Overcommitment is not a trick to use to actually have more resources than those you've constrained the system to have. It's a technique to act like there are more resources.
The basic concept is, most programs will allocate more memory than they actually use. For example, they may allocate 32K of RAM to read in a file that's only 57 bytes. They read it in, and actually use one page of memory for that. But there was still 32K allocated. Note that this example is from the 90s, and today, the allocation's bigger and the file's bigger, but the point is that extra memory is still a commitment that will never be collected.
If I'm not mistaken, this even happens in some programs that don't knowingly do it, because they load libraries that do it, and even loading those libraries does it - the linker allocates enough memory for the library, but only the routines that are actually invoked are actually loaded. That will probably be shared memory, so that effect is minimized, but it's still there.
The amount of excessive commitment that happens is based very much on the programs invoked and how they're used. If a program is exercised very thoroughly, it will probably use more of some of its libraries. Programs that call calloc instead of malloc don't show up as excessively commiting as much, because calloc writes to every byte of the allocated space, requiring the OS to fulfill the commitment requested, even if the real portion of that memory that will be used will be much less. Some programs are much more careful to only allocate the exact amount of memory they need, while others depend on the OS to support overcommitment to allow them to be pragmatic in their data structure arrangements.

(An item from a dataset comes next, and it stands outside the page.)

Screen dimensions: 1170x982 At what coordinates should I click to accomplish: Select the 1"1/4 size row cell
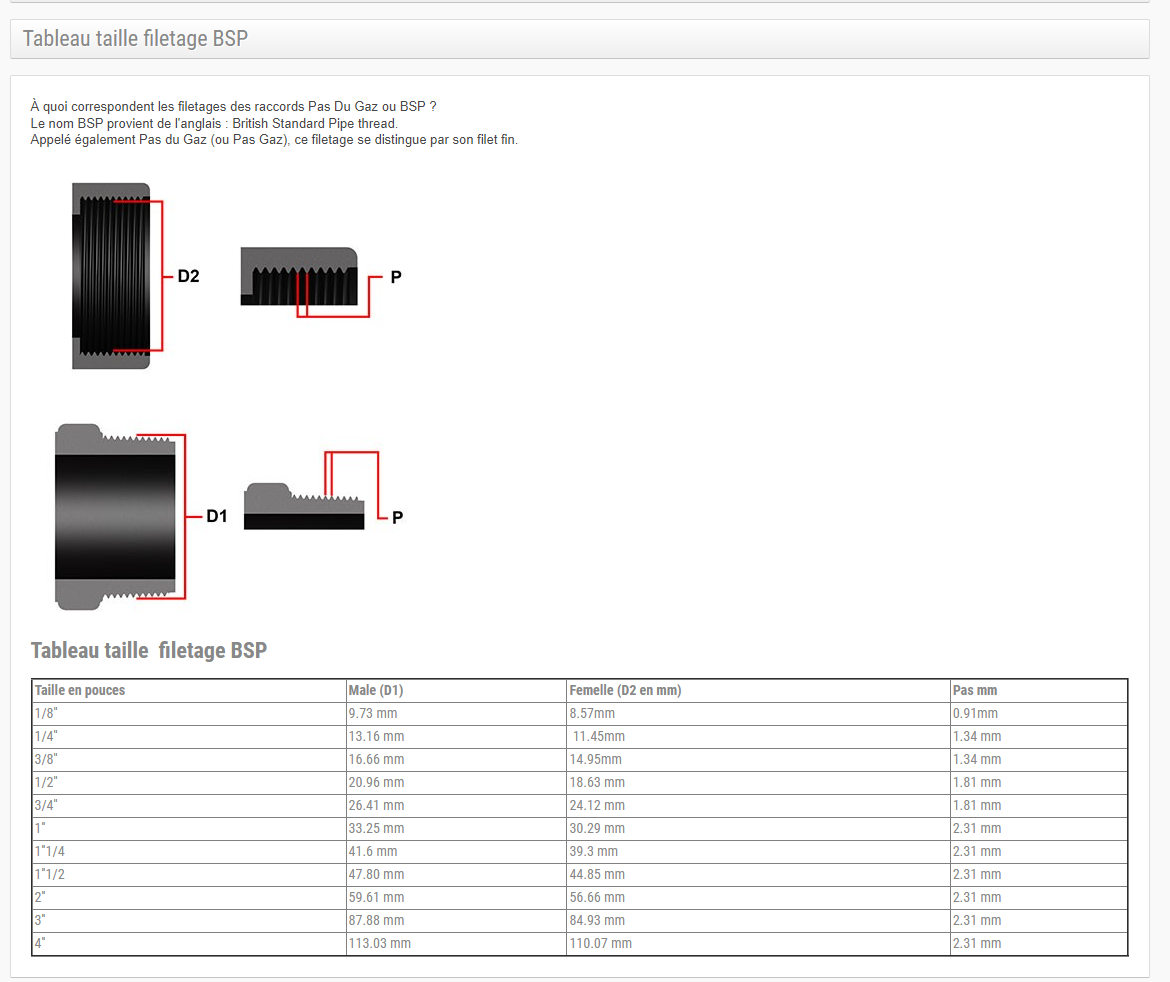coord(50,851)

If the applications on your server you've limited to using 1GB actually manage to try to access a full GB worth of pages, it will use the 8GB swap you've configured it to be able to use. But it doesn't use that for overcommitment. It doesn't technically use overcommitment until it's allocating past the 9GB of VM it actually has.
That having been said, this is Linux, and my recollection with trying to push Linux to maximum memory allocation without enabling overcommitment is that it tends to fail a bit early - it kept some reserve for various things like a tiny amount of file cache and stuff. That experience was over a decade ago, but I don't particularly see a reason for that to change; having memory to be able to do file I/O is important.